Under a specific exemption in the Prevailing Wage Law, however, a private development project is not entirely subject to prevailing wage requirements even if it is paid for in part out of public funds and qualifies as a "public work." Prevailing wage requirements apply only to public improvement work in connection with such a project, provided that (1) the public improvement work is required as a condition of regulatory approval, (2) the project is an otherwise private development, (3) the public entity providing funding does not contribute more money, or the equivalent of money, to the overall project than is required to construct the public improvement work and (4) the public entity does not maintain any proprietary interest in the overall project.6

In Azusa Land Partners, the court interpreted the aforementioned exemption in the Prevailing Wage Law to developers’ disadvantage.
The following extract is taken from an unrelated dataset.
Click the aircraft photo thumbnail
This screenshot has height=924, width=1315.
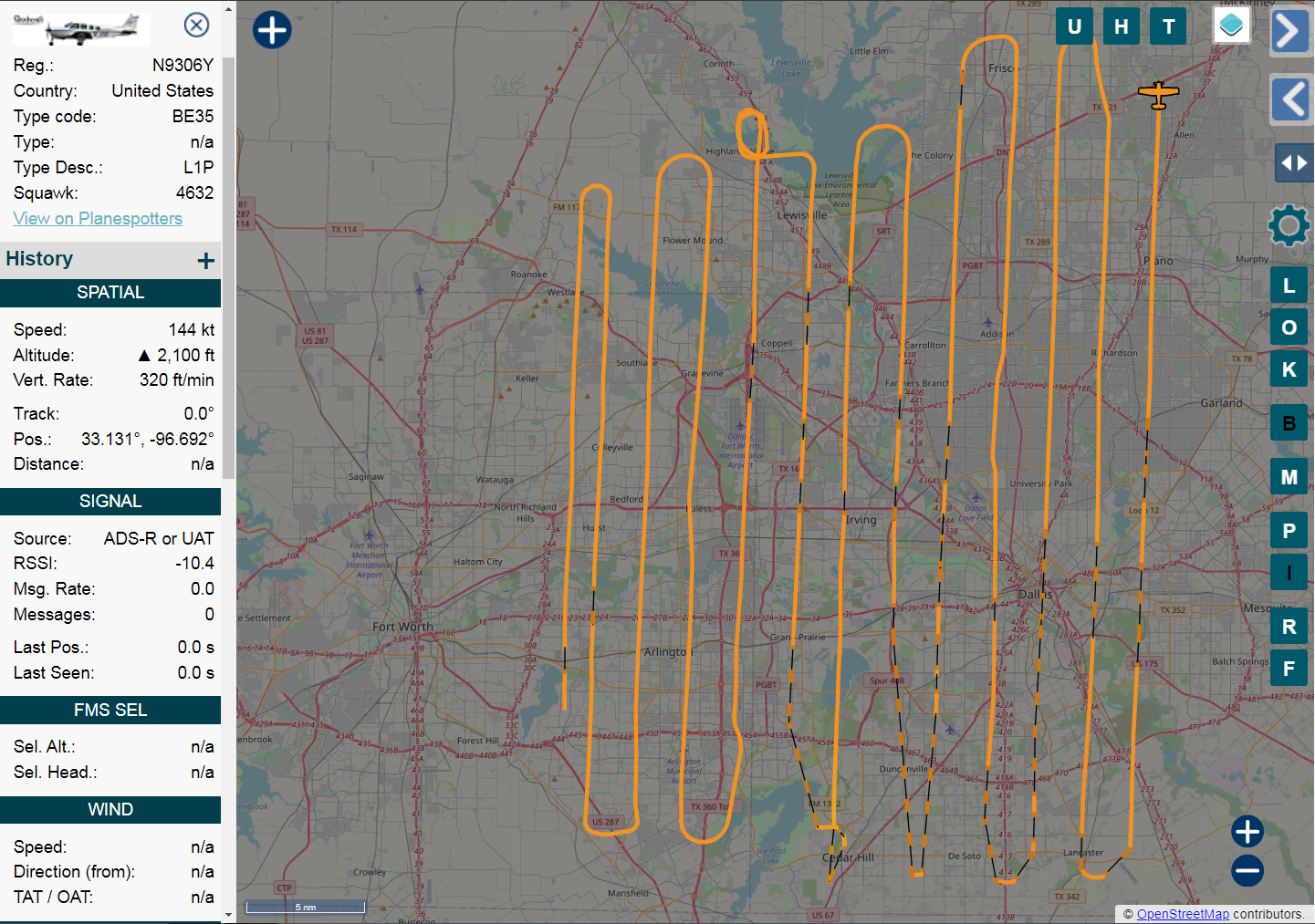tap(81, 29)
It held that construction of all public improvements required as a condition of regulatory approval for a private development project is subject to the Prevailing Wage Law, including public infrastructure constructed and financed with private money (i.e., from developer equity and/or construction loans). ALP makes the argument (among others) that the privately funded portions of the public improvement projects should not be subject to prevailing wage requirements.

Implications

Prior to the Azusa Land Partners decision, one could argue, and many projects were constructed and financed based on the premise that, private developers must pay prevailing wages for construction of only those portions of public improvements required as a condition of regulatory approval for which the developers received public funding. In its decision in Azusa Land Partners, the California Court of Appeal clearly debunked such an argument. Nevertheless, some questions remain.
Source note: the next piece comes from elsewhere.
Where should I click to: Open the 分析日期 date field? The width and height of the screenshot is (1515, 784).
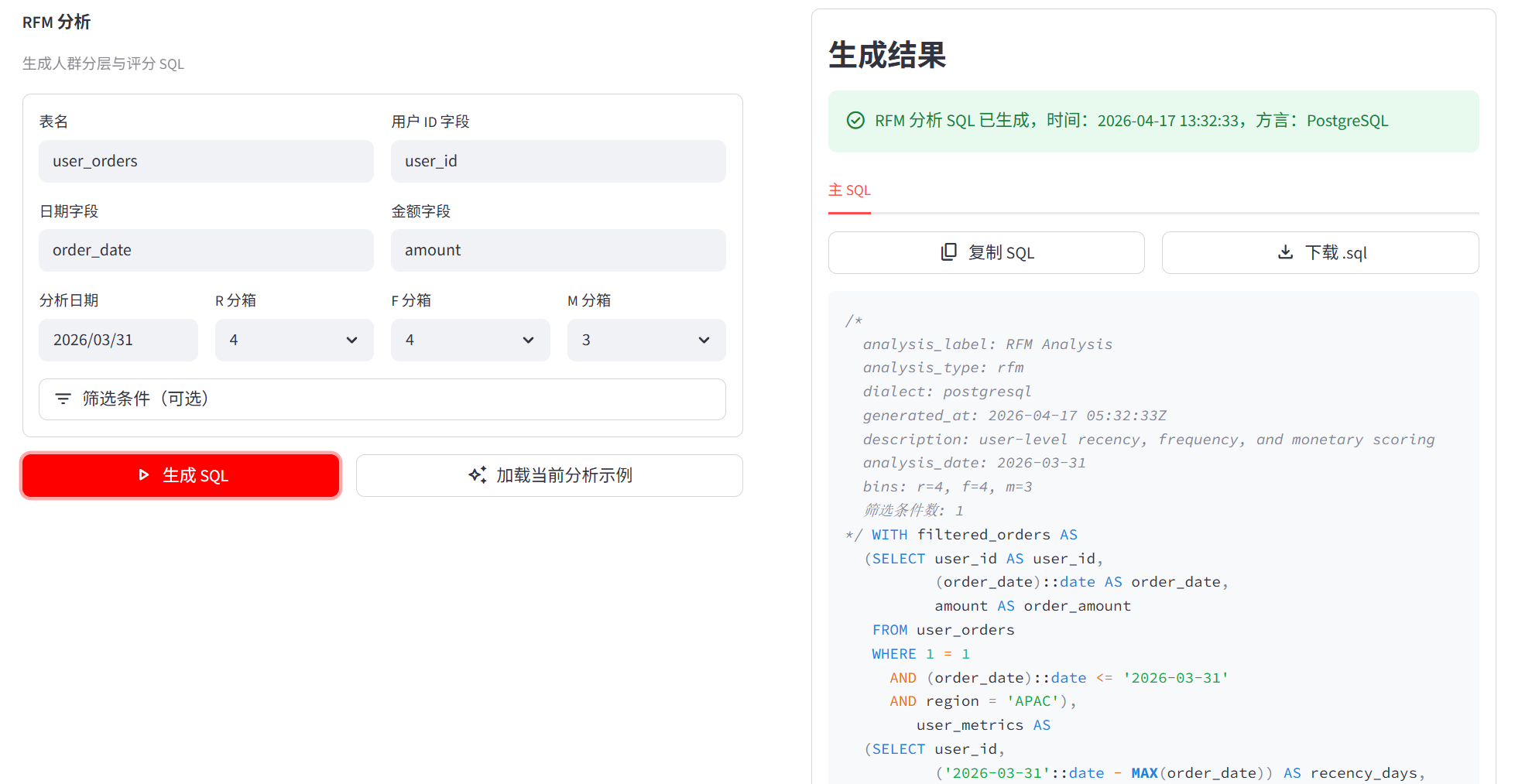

  • How far-reaching will this decision be? Will it affect projects that are underway or were previously completed and financed partially with public funds? What, if any, will the penalties be for ongoing or already completed projects if enforcement actions are taken?
  • Will solely the payment of development impact or school fees from public funds cause a project to be deemed a public work?
  • How will the phrase "required as a condition of regulatory approval" in the Prevailing Wage Law exemption be interpreted? Will further interpretation limit the use of the exemption from prevailing wage requirements for projects that are otherwise deemed "public works"?
  • How will this change the use of common financing mechanisms such as Mello-Roos bonds? Will projects that form Mello-Roos districts and receive Mello-Roos funding after all public improvements are completed be subject to prevailing wage requirements?
  • Will this change affect feasibility of ongoing projects for which bonds have already been issued and result in potential bond defaults and/or construction delays? How will this affect analysis and disclosure of project costs and public/private partnerships?
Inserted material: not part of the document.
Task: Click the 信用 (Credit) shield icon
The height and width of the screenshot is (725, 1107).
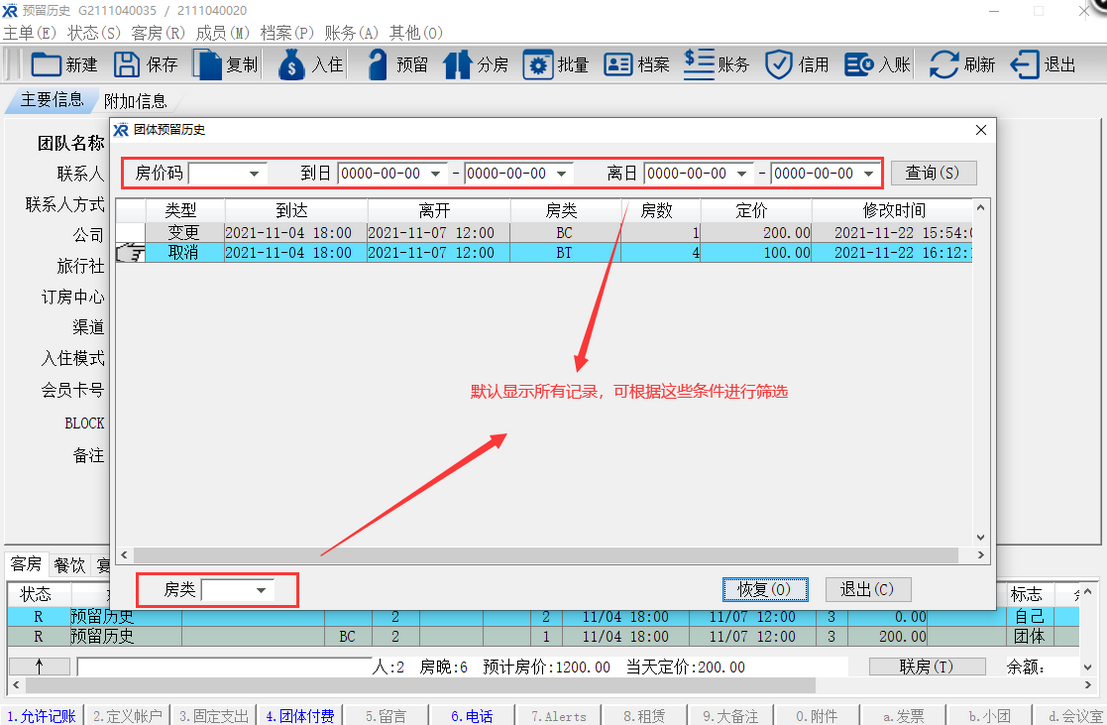Action: point(779,65)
While many questions remain unanswered, the court in Azusa Land Partners emphasized that the legislative policy in California is "to vigorously enforce minimum labor standards." With that in mind, the public finance bar, underwriters and developers will have to re-think their analysis and disclosure and possibly create different ways to further public/private partnerships and public financing arrangements going forward.

We believe that ALP intends to appeal the decision in Azusa Land Partners to the California Supreme Court. Generally, in that event, ALP must file a notice of appeal no later than 180 days after December 21, 2010 (the date of the Court of Appeal’s judgment), and possibly sooner, based on the 2011 California Rules of Court. In the meantime, however, private developers should proceed with caution on all projects that are receiving some form of public financing.